Ao negro cadeia, ao branco advertência ou pena alternativa

Deroní Mendes - É. Eu sei que essa é aquela época do ano "paz e amor", que  muitos consideram inadequado falar sobre assuntos espinhosos, como racismo por exemplo. Se você é uma dessas pessoas, por favor favor, não prossiga a leitura. 

Talvez você seja apenas alguém que acredita piamente  na nossa famosa democracia racial do pais da diversidade cultural racial harmônica inigualável. Infelizmente, você está um tanto equivocado. A democracia racial não passa de um mito, que permeia o imaginário de pessoas ingênuas, mal informados ou... 

No entanto, quando se trata de racismo, prefiro sempre acreditar na ingenuidade das pessoas. Creio que no fundo, no fundo, nenhuma pessoa intelectualmente capaz gosta e ou propositalmente é racista. Simplesmente porque racismo, é sinônimo de  burrice.  Mas, enfim, infelizmente, vivemos em um dos países mais racistas do onde, por exemplo, até a  a criminalização tem sim, cor e etnia. E é preta. Duvida? Então, prossiga a leitura, porque hoje deu vontade de escrever um pouquinho sobre criminalização da população negra.

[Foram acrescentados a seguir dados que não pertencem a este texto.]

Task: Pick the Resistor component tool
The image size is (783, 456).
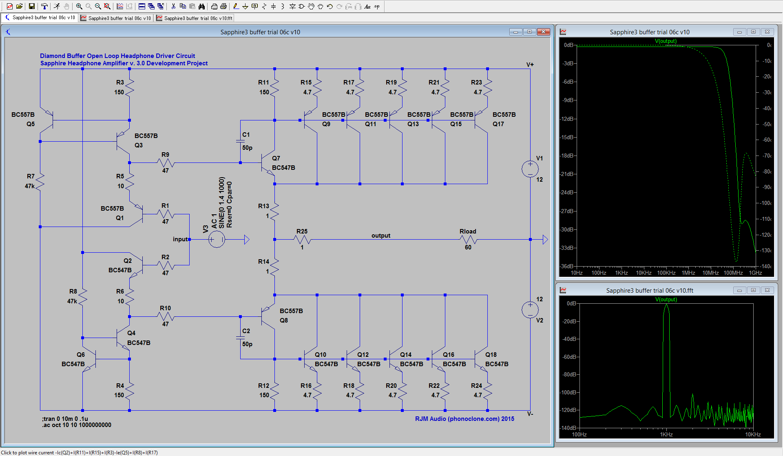Action: click(x=264, y=7)
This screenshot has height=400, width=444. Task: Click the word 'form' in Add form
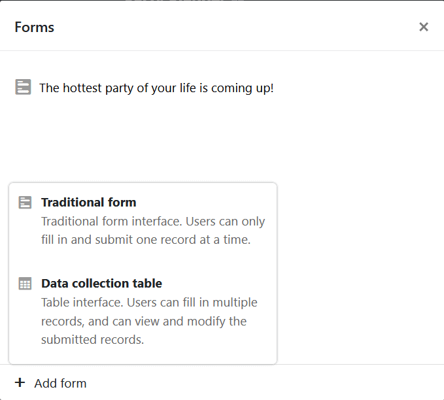(x=74, y=383)
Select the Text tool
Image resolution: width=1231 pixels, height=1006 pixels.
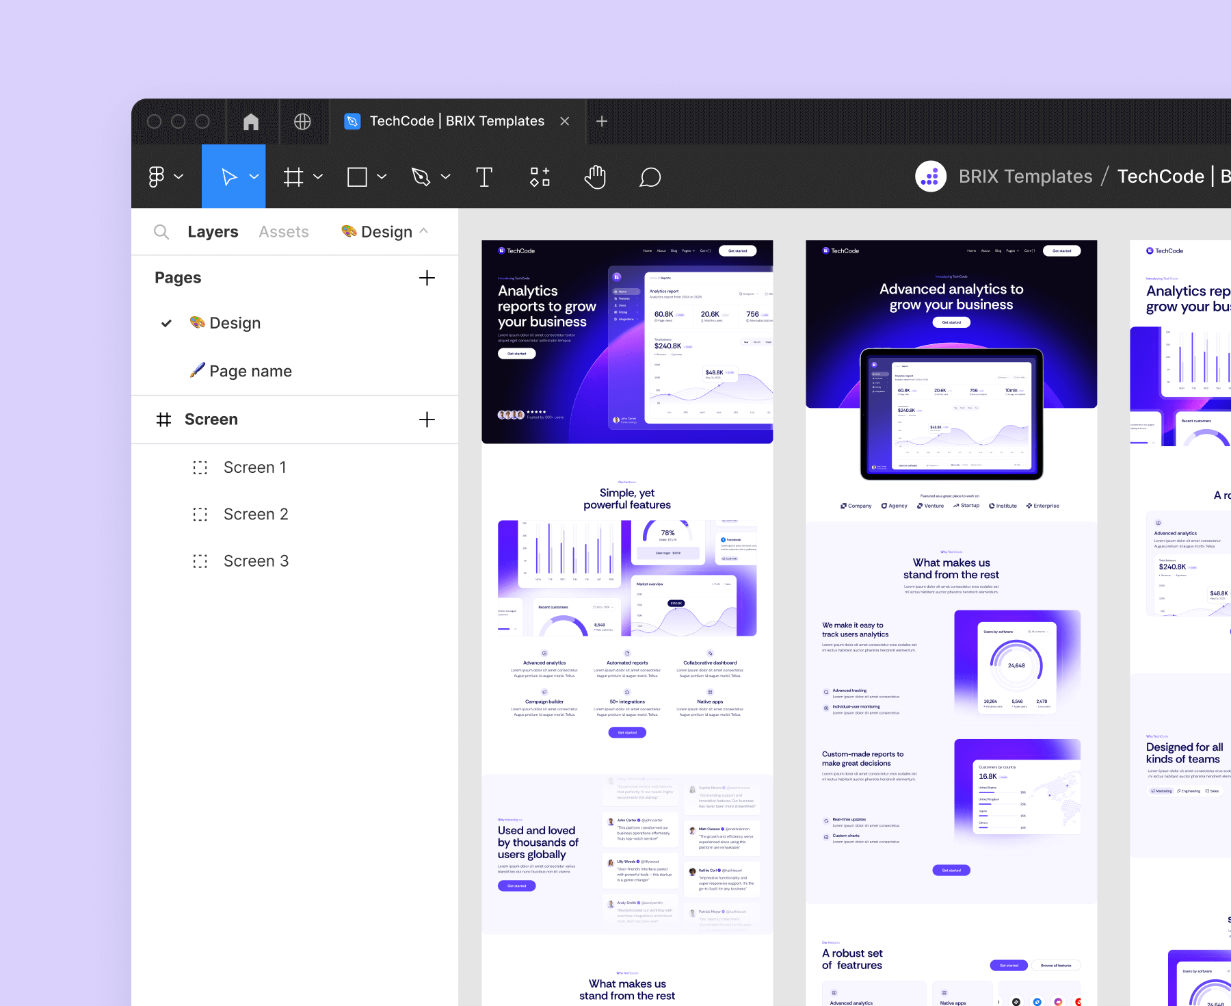click(x=485, y=176)
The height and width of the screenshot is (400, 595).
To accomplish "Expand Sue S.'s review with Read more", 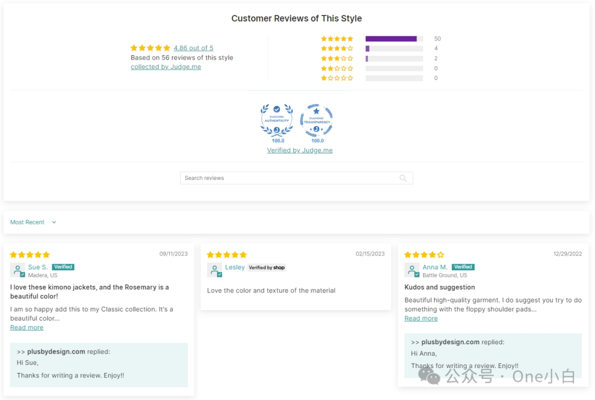I will click(26, 327).
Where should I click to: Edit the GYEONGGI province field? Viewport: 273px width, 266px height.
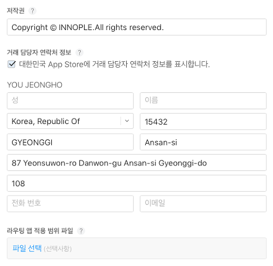(x=70, y=142)
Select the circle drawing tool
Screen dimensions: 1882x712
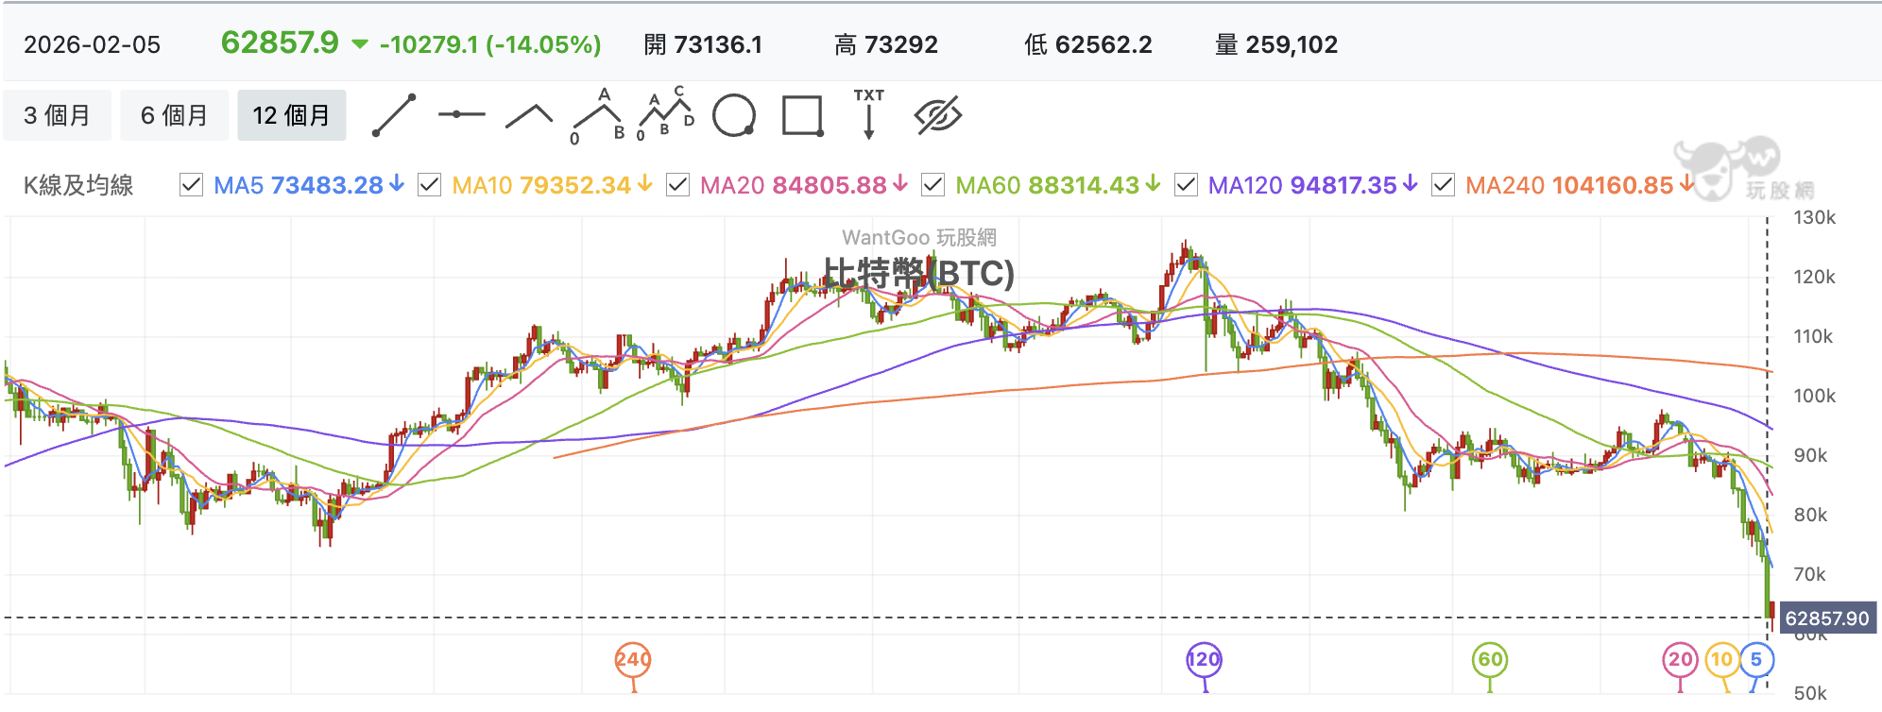[734, 115]
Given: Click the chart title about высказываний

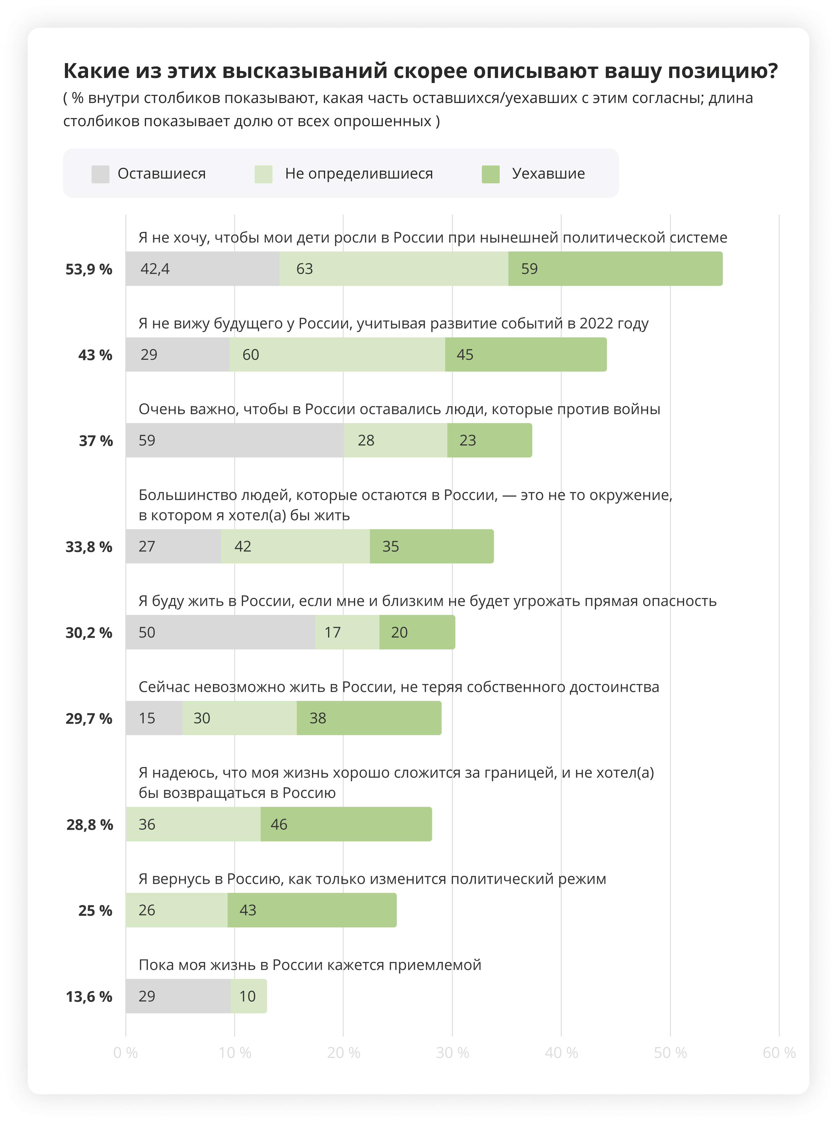Looking at the screenshot, I should (x=420, y=71).
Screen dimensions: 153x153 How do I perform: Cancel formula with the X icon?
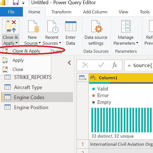click(x=85, y=65)
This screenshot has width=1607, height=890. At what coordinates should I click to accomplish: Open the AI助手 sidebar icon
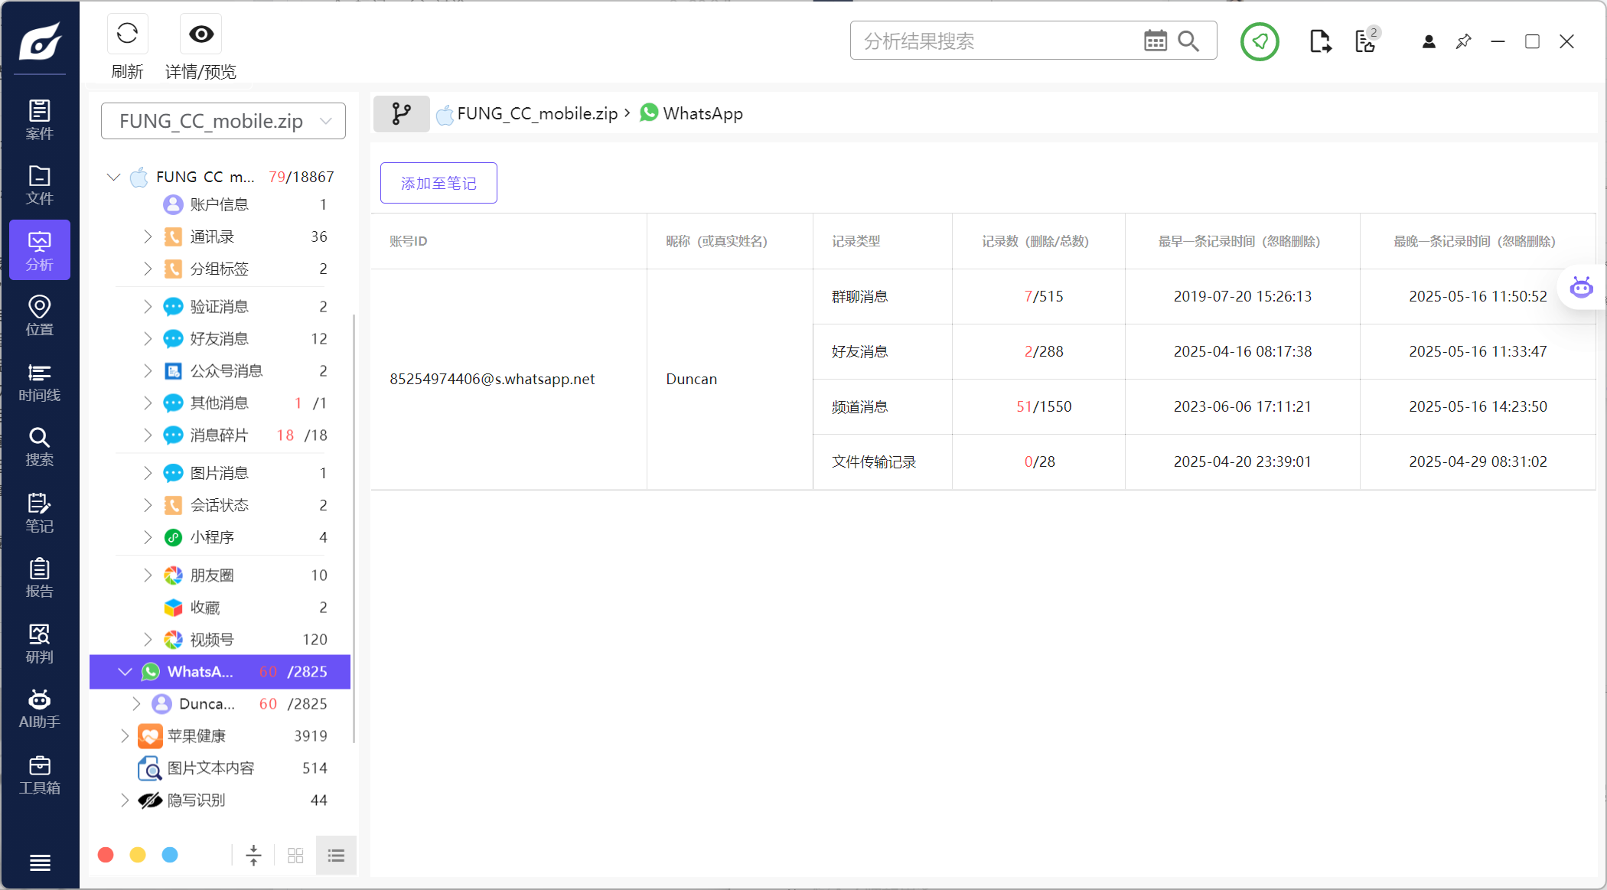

De acordo  com o levantamento nacional sobre Informações Penitenciárias (InfoPen), em 2005 no Brasil  havia 92.052 negros presos e 62.569 brancos. Em 2012 havia 292.242 negros presos e 175.536 brancos.  O Levantamento divulgado  em 2015 pelo Ministério da Justiça mostrou que no Brasil, dois em cada três presos no Brasil são negros (67% do total).  O levantamento também mostrou que entre a população carcerária estrangeira no Brasil, os nigerianos (337) ocupavam o segundo lugar, ficando atrás apenas dos paraguaios. 

Antes disso, em 2014, uma pesquisa divulgado pelo Instituto de Pesquisas Econômica e Aplicadas (IPEA) sobre a aplicação de penas e medidas alternativas apontou que o rigor da Justiça Criminal com os negros é maior que com os brancos. È possível dizer que literalmente, branco têm tido mais direito a penas alternativas que negros, mesmo ambos tendo cometido o mesmo delito. 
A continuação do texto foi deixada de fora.